**Task item**. Give again, word for word, each line below starting at the one that contains "Select empty cell B3" and ending at the one that contains "Click inside the".

Record excerpts below:

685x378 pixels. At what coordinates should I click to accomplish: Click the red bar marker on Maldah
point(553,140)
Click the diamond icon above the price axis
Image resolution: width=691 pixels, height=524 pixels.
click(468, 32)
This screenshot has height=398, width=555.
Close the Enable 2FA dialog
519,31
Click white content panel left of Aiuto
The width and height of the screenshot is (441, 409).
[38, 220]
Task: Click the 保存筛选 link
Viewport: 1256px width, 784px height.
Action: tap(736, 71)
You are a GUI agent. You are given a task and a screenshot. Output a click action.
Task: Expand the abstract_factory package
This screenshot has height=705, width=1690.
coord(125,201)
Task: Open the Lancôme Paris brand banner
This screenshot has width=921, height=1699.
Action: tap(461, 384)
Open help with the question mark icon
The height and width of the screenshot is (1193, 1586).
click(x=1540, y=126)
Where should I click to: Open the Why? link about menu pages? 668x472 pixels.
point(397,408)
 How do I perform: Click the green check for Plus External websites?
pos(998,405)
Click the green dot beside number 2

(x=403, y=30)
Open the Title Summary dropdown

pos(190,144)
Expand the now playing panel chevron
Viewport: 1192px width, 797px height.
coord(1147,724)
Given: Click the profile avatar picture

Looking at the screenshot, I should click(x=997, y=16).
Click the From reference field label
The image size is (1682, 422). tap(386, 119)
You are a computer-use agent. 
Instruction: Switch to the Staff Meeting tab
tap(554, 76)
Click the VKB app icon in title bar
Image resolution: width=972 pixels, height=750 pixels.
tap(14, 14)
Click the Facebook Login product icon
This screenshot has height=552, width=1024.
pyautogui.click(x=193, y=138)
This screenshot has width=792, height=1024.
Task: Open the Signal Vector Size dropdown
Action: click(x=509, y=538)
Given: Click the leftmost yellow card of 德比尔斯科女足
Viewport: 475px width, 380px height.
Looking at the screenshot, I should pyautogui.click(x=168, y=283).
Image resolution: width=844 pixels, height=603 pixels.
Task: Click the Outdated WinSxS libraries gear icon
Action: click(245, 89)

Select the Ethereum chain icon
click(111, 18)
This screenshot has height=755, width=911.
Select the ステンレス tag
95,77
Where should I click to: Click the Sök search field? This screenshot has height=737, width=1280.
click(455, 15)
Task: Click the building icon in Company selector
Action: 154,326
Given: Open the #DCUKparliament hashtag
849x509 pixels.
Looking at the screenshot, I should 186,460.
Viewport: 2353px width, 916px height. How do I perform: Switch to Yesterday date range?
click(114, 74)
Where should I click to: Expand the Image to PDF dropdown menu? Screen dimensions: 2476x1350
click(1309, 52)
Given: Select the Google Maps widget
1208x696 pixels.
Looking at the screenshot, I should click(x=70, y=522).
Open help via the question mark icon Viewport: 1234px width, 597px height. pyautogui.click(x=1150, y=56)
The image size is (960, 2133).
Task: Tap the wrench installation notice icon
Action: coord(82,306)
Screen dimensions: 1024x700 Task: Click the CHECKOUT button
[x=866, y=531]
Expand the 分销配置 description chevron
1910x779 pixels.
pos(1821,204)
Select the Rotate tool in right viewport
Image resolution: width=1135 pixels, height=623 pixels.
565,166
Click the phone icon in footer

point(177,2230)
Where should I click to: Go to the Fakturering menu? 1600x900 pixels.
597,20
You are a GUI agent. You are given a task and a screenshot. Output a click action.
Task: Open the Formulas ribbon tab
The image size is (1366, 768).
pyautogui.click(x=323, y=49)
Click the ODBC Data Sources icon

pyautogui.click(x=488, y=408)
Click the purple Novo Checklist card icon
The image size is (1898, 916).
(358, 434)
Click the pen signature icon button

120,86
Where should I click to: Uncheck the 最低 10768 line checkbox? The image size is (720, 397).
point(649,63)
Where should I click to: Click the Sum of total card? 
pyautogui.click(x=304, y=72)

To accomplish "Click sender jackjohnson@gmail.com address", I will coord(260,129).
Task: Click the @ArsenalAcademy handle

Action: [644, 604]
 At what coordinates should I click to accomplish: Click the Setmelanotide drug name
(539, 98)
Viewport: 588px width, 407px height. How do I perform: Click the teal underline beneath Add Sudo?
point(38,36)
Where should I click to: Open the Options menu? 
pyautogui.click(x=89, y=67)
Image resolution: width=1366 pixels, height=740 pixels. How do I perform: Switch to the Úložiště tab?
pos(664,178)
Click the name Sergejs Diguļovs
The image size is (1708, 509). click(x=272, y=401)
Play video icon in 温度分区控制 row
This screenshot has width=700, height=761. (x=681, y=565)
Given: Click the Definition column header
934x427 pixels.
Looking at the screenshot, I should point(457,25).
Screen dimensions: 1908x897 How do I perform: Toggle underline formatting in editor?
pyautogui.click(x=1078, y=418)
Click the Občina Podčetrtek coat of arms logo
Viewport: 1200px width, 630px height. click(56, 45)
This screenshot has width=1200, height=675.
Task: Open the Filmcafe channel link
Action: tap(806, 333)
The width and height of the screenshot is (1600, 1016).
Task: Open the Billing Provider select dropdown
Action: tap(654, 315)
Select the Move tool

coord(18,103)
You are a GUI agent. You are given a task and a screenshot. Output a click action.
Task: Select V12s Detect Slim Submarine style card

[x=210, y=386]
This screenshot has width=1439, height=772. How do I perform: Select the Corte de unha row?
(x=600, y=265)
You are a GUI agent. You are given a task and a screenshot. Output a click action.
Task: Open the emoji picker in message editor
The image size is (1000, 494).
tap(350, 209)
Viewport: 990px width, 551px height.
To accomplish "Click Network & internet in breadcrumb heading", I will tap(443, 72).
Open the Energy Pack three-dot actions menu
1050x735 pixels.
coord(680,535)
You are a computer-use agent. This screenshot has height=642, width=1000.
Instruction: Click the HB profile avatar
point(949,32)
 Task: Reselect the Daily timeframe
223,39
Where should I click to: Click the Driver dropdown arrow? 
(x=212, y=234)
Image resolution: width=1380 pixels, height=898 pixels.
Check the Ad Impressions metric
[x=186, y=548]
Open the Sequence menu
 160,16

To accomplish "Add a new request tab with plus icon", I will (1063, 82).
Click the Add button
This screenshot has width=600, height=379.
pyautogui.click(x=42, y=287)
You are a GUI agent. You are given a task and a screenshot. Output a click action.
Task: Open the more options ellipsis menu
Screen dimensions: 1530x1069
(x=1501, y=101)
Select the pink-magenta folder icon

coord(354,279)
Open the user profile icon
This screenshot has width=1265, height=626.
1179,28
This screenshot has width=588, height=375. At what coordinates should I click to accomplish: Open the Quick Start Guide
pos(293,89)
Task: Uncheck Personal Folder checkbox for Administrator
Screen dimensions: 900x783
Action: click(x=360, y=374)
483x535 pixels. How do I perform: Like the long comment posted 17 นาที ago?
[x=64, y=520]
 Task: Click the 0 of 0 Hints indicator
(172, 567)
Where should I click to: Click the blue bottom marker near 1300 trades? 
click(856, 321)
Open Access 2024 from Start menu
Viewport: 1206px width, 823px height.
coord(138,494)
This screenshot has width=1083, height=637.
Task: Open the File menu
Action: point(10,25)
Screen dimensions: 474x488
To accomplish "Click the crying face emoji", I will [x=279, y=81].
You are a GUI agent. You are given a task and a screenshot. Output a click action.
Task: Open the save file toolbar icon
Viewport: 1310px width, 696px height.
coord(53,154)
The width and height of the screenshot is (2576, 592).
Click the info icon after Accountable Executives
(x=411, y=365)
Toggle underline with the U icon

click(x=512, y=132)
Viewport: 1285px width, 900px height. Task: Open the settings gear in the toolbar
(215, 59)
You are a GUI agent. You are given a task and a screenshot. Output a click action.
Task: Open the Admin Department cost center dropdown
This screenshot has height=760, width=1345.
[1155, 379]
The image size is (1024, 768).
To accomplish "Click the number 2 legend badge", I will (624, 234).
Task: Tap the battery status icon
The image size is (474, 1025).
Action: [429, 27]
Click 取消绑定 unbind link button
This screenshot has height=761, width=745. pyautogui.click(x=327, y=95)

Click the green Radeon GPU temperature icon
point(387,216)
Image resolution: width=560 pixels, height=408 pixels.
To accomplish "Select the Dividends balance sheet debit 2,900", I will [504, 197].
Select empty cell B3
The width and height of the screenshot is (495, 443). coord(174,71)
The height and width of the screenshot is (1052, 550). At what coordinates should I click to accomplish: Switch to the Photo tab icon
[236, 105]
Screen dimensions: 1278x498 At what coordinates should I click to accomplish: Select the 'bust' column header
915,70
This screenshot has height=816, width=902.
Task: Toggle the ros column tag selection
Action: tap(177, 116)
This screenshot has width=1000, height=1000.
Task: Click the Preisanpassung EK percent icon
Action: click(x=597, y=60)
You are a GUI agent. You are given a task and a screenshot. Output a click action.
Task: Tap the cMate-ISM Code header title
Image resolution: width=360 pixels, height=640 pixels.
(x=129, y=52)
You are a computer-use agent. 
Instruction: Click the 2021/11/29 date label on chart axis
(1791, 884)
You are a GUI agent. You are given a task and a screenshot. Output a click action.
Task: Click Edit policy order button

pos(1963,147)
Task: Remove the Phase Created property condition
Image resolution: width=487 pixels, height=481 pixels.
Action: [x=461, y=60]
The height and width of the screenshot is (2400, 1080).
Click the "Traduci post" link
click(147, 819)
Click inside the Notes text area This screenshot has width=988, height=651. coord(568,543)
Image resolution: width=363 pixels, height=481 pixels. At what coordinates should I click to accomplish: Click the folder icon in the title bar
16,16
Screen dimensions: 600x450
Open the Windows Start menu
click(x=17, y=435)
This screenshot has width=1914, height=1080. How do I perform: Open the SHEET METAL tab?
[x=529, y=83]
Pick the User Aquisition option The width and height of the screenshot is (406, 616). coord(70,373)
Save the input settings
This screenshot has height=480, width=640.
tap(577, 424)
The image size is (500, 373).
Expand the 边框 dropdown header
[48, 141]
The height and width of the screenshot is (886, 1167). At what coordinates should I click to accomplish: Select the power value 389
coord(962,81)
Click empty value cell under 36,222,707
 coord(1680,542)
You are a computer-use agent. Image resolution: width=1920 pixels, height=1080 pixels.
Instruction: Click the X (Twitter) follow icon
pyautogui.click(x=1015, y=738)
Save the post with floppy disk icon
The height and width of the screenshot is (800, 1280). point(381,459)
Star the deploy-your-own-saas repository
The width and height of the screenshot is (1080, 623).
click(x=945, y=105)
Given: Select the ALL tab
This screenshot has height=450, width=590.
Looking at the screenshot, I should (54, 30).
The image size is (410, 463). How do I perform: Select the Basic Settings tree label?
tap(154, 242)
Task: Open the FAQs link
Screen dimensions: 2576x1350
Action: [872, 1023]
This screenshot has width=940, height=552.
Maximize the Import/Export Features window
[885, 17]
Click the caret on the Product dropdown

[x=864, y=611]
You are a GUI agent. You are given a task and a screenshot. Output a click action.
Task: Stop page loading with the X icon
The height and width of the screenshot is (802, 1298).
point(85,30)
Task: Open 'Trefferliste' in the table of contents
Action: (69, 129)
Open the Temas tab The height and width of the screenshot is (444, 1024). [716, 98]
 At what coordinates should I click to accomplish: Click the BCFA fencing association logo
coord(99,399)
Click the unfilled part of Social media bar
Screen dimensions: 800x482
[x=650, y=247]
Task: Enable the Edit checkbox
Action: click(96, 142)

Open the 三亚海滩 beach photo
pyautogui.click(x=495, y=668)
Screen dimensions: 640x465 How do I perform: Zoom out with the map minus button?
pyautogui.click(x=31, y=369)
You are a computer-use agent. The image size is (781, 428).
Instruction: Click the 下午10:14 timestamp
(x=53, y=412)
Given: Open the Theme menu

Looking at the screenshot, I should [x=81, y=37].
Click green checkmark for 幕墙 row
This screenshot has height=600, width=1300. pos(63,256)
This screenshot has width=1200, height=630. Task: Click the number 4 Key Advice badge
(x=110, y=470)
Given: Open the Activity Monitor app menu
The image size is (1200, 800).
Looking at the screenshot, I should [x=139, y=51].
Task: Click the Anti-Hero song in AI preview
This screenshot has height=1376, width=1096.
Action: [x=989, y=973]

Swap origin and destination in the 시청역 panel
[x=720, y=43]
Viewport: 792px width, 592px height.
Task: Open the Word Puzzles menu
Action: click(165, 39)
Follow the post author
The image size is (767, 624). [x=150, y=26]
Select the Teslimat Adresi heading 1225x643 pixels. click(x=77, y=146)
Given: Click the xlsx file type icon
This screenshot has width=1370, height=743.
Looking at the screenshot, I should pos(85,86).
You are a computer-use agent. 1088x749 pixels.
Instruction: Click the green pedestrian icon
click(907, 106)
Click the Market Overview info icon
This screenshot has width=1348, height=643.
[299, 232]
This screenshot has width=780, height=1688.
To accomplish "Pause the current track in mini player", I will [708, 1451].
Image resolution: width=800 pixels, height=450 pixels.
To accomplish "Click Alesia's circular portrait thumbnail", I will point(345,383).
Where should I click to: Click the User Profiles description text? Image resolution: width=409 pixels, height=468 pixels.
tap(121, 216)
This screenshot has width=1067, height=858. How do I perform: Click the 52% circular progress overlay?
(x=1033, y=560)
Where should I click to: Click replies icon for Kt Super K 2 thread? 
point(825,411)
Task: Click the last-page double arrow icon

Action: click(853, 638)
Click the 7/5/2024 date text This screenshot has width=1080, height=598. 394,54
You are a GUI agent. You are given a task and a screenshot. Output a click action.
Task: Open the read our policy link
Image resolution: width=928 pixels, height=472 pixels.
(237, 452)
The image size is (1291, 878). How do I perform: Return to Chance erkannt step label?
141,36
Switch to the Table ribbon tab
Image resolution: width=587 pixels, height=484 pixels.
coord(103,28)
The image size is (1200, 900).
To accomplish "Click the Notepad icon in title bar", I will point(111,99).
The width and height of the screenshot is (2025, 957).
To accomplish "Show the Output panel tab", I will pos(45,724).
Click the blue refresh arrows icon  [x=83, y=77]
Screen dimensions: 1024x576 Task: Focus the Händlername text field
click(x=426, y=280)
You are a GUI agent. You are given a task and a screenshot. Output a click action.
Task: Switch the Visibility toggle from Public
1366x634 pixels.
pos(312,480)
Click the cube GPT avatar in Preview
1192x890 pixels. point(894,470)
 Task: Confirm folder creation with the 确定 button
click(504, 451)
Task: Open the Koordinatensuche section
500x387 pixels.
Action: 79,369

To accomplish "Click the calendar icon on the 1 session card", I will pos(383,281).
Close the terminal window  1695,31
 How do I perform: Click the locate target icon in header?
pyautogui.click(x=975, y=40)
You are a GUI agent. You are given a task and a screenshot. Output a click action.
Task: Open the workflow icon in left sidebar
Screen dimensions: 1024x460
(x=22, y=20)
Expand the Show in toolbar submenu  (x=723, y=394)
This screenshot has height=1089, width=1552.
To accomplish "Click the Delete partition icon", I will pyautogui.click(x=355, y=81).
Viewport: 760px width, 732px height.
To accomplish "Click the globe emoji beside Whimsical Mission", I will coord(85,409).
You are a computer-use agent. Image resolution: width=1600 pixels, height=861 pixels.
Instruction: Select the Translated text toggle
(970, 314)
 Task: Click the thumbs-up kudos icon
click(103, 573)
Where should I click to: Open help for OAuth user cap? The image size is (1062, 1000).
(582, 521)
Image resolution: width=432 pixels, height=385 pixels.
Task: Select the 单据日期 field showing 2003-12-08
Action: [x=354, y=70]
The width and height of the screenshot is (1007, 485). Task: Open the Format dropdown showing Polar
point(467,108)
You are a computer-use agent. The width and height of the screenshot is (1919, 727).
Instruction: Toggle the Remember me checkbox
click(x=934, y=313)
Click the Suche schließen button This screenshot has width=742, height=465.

End of Record excerpts.

**Answer to the exercise**.
Select empty cell B3
The width and height of the screenshot is (495, 443). coord(174,71)
The height and width of the screenshot is (1052, 550). At what coordinates should I click to accomplish: Switch to the Photo tab icon
[236, 105]
Screen dimensions: 1278x498 At what coordinates should I click to accomplish: Select the 'bust' column header
915,70
This screenshot has height=816, width=902.
Task: Toggle the ros column tag selection
Action: tap(177, 116)
This screenshot has width=1000, height=1000.
Task: Click the Preisanpassung EK percent icon
Action: click(x=597, y=60)
You are a GUI agent. You are given a task and a screenshot. Output a click action.
Task: Tap the cMate-ISM Code header title
Image resolution: width=360 pixels, height=640 pixels.
(x=129, y=52)
You are a computer-use agent. 
Instruction: Click the 2021/11/29 date label on chart axis
(1791, 884)
You are a GUI agent. You are given a task and a screenshot. Output a click action.
Task: Click Edit policy order button

pos(1963,147)
Task: Remove the Phase Created property condition
Image resolution: width=487 pixels, height=481 pixels.
Action: [x=461, y=60]
The height and width of the screenshot is (2400, 1080).
Click the "Traduci post" link
click(147, 819)
Click inside the Notes text area This screenshot has width=988, height=651. coord(568,543)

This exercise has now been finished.